## YOUR GOAL
Continue the reader responses below on whether the food industry's marketing resembles that of the tobacco industry, picking up after the last sentence shown.

## EXCERPT PROVIDED

___

Is the food industry following in tobacco’s footsteps – your views

09-Apr-2009

FoodNavigator-USA.com asked readers for their views on a recent joint study from Yale University and the University of Michigan that compared the food industry’s marketing strategies to those of the tobacco industry.

Below is a selection of attributed responses.

 

 

“The food industry far from perfect but to tar it with the same brush as tobacco is simply grossly unfair. Activists and legislators see the food industry as a convenient scapegoat for the obesity problem and what really worries me is that all the controls proposed by the nanny state brigade are likely to have little or no effect on the real problem - the industry can and should play its part in consumer education but the necessary changes in behavior cannot be legislated and fat taxes, controls on advertising etc are largely meaningless gestures.”

 

Nigel Sunley, Sunley Consulting, South Africa

 

 

“The food industry is as guilty, if not more guilty, of following the tobacco industry’s approach. It is no coincidence that the more we move from “real food” to today’s “industrialised” foods, the greater the health problems. The unproven cholesterol hypothesis has given the food industry carte blanche to significantly alter our basic diet. Focus on fats, sugar, calories and salt has led to ever increasing replacements to ensure the foods still taste good, feel good and have extended shelf life. These products, even when derived from natural sources, are not in their natural state when incorporated in food products.”

___

## GIVEN RECORDS
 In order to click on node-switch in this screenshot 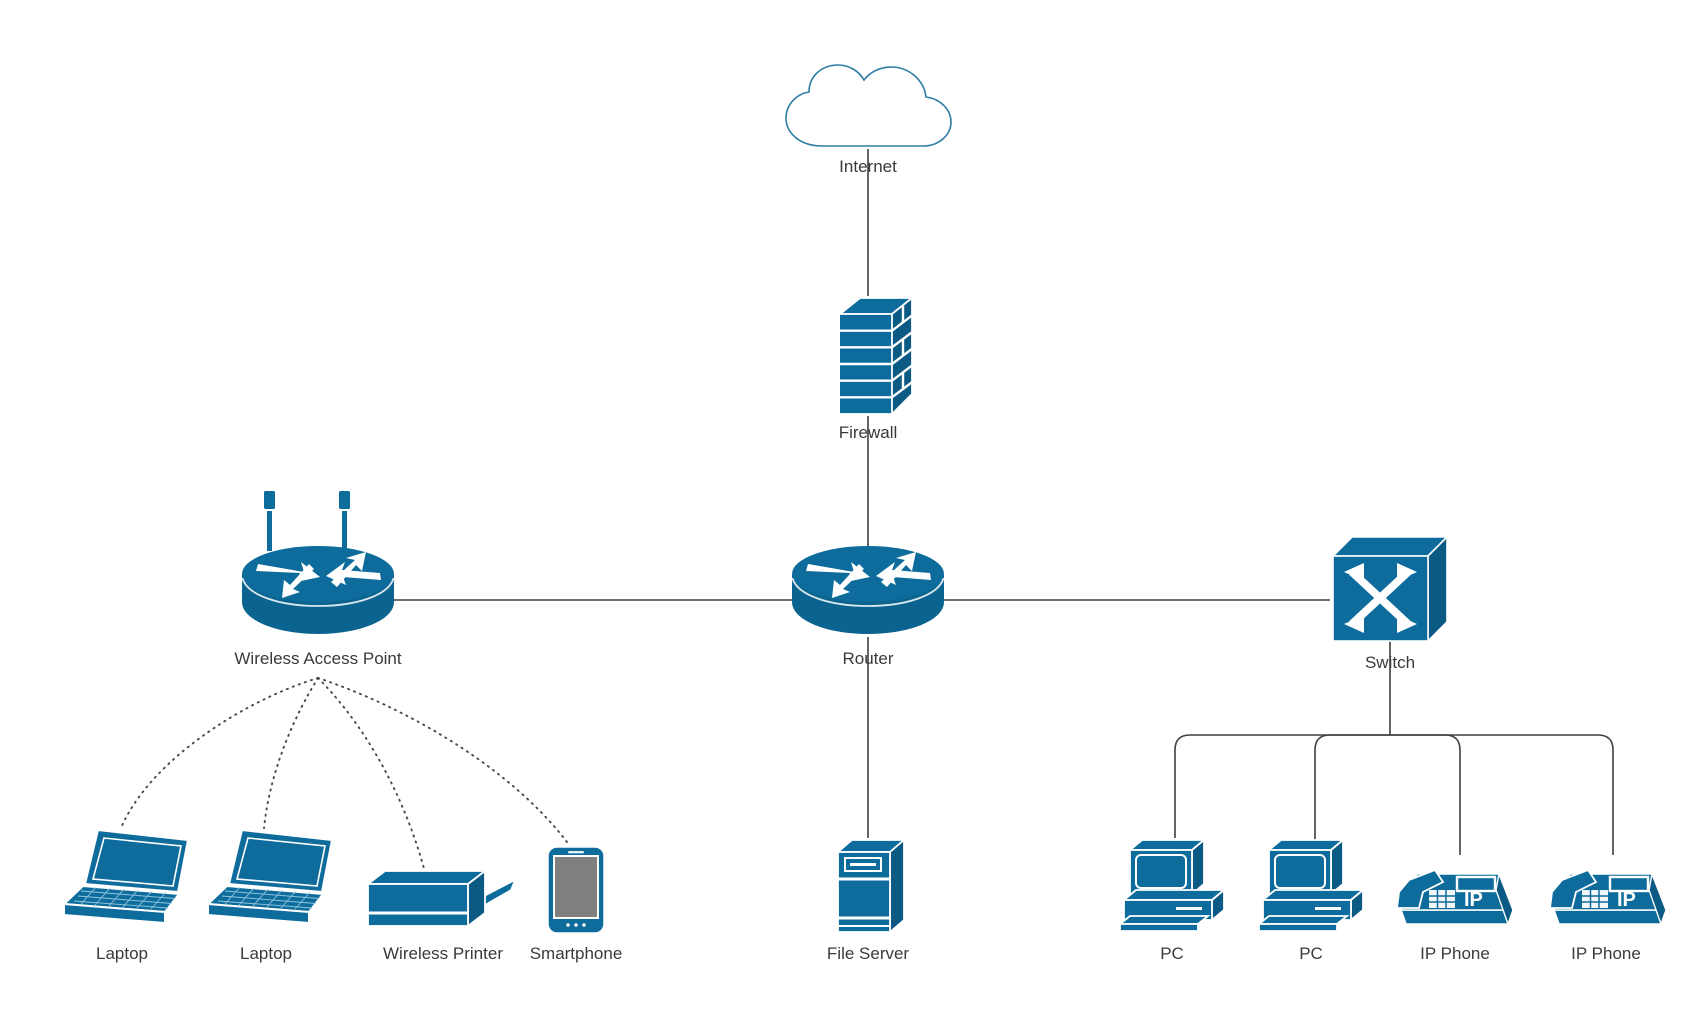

___

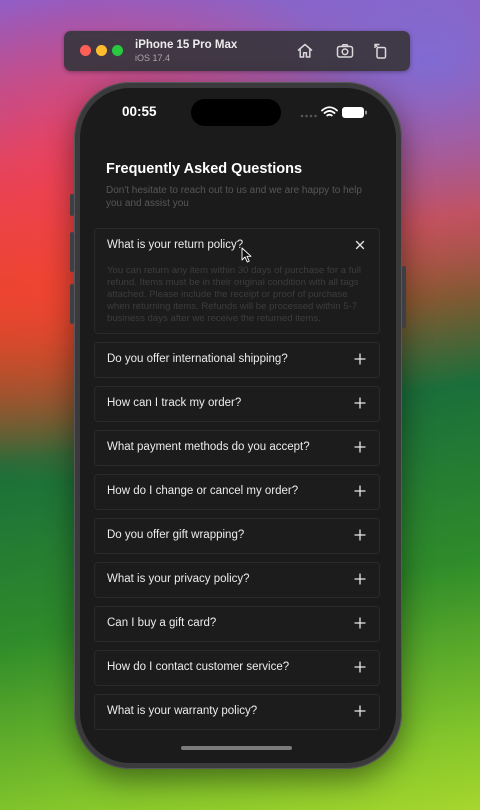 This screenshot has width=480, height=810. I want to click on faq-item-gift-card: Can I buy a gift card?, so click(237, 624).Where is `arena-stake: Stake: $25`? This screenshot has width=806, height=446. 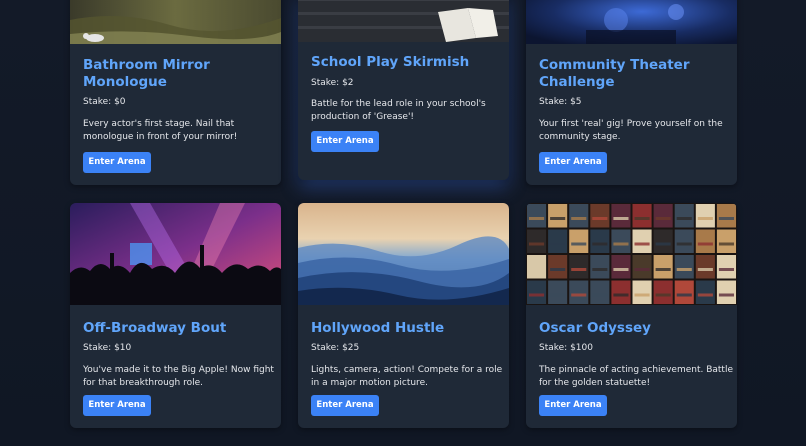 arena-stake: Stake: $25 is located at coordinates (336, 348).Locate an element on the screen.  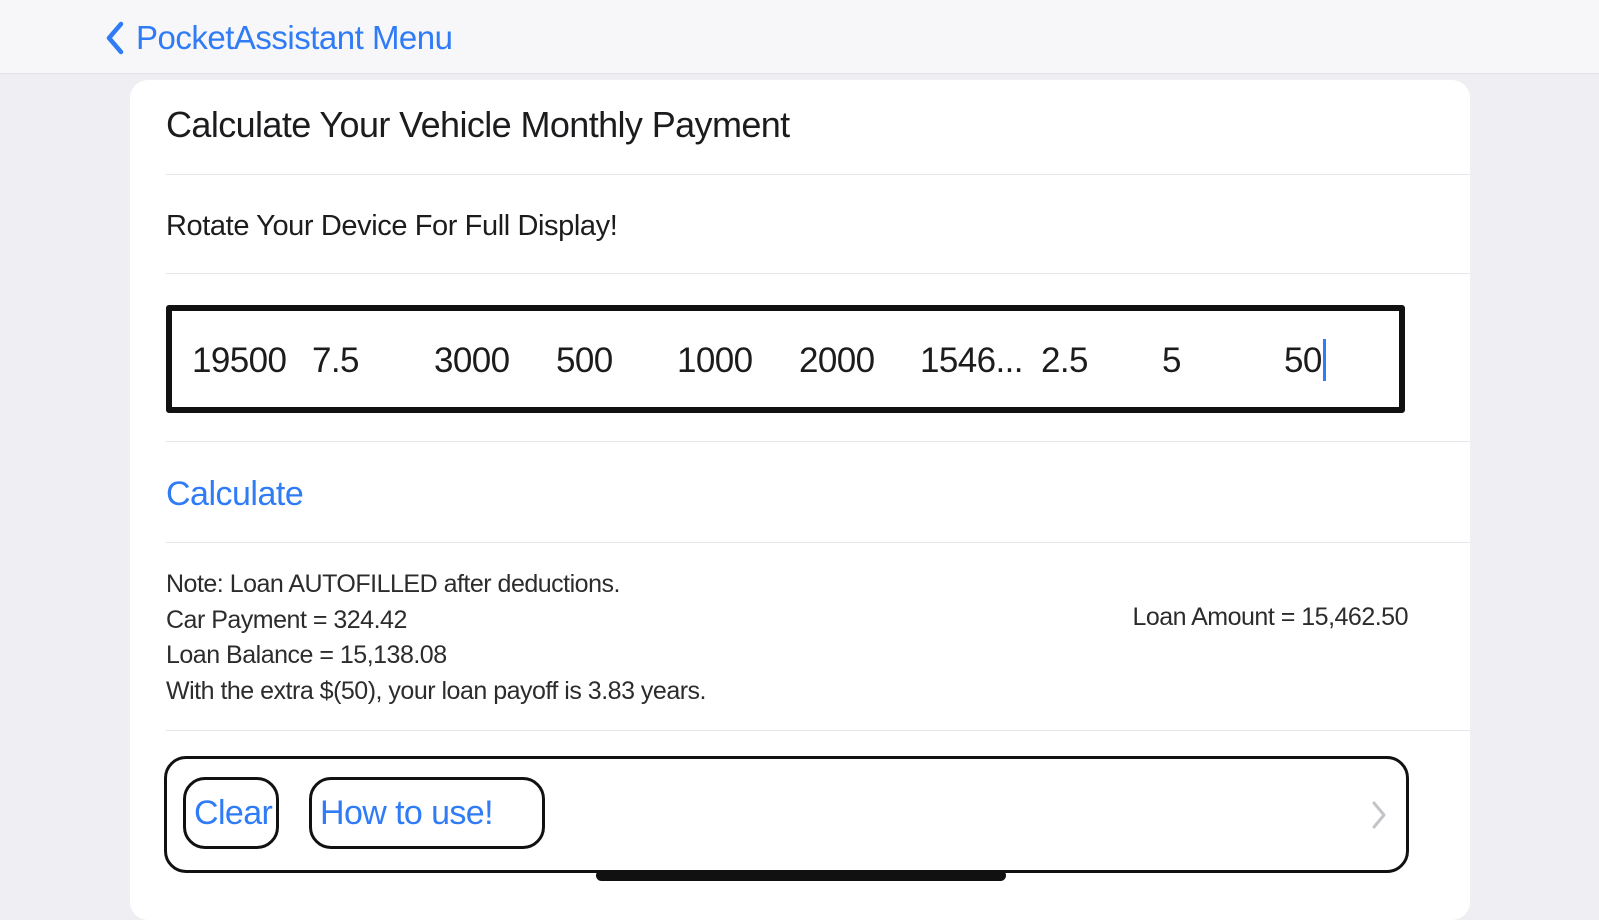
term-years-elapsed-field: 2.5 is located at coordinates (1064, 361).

___

## THE ANSWER
Fiona Benson, self-employed consultant for the ostrich industry, England

 

 

“Comparing the food and tobacco industries is reasonable. The food industry produces highly-processed food-like substances that are advertised to appear appealing. Many foods include copious use of refined sweeteners. Like tobacco, sugar is highly addictive as we learned from William Dufty’s 1975 "Sugar Blues." Just as the tobacco industry introduced "filtered" and "light" versions, the food industry has "low fat" and many means to highly process raw ingredients and remove most of the nutrients. The industry then "fortifies" these processed foods with marketable nutrients, but never recreates the health promoting properties of the whole food they replaced.”

 

Ned Weiser, Weiser Choices LLC, New York, USA

 

 

“The food consumer always has a healthy alternative, while the tobacco consumer doesn't.

However, the healthy alternative is generally more expensive which drives the consumer, especially in times of crisis, towards cheaper and unhealthier products, often without knowing. Unfortunately, there are plenty of food companies, among which some very prestigious ones, that offer erroneous and false information to the consumer, which, in the long run, will harm the consumer and the whole food industry, and the misleaders in particular.”

 

Dr. Frankwin Van Dieren, Idilia Consulting, Spain

 

 

“Super-sizing was a “tobacco industry” style marketing maneuver. High salt levels prepared foods have been around for decades. Trans fat was considered better than saturated fat. The food industry has most recently, for the most part, taken a more responsible position based on current science. Our society values free choice and personal responsibility. If I buy a 16 ounce candy bar it is my choice to eat the whole thing in one sitting or share it. Education of consumers and more responsible product formulations from food companies need to work together for a healthier population.”

 

Toni Manning, Strasburger & Siegel, Inc, Maryland, USA

 

 

“Two points. First off, you must remember that two of the biggest food "scandals" of 2008, Westland-Hallmark and Chinese melamine contamination were not the product of deceitful food companies but rather unethical individuals. Westland-Hallmark exposed a problem with the system which has since been corrected. The melamine scare magnified the fact not all countries meet our food standards and that must be taken into account in global trade.

 

My second point, if people turn away from food, as suggested, where are they going to turn to? We can live without tobacco but we can't live without food.”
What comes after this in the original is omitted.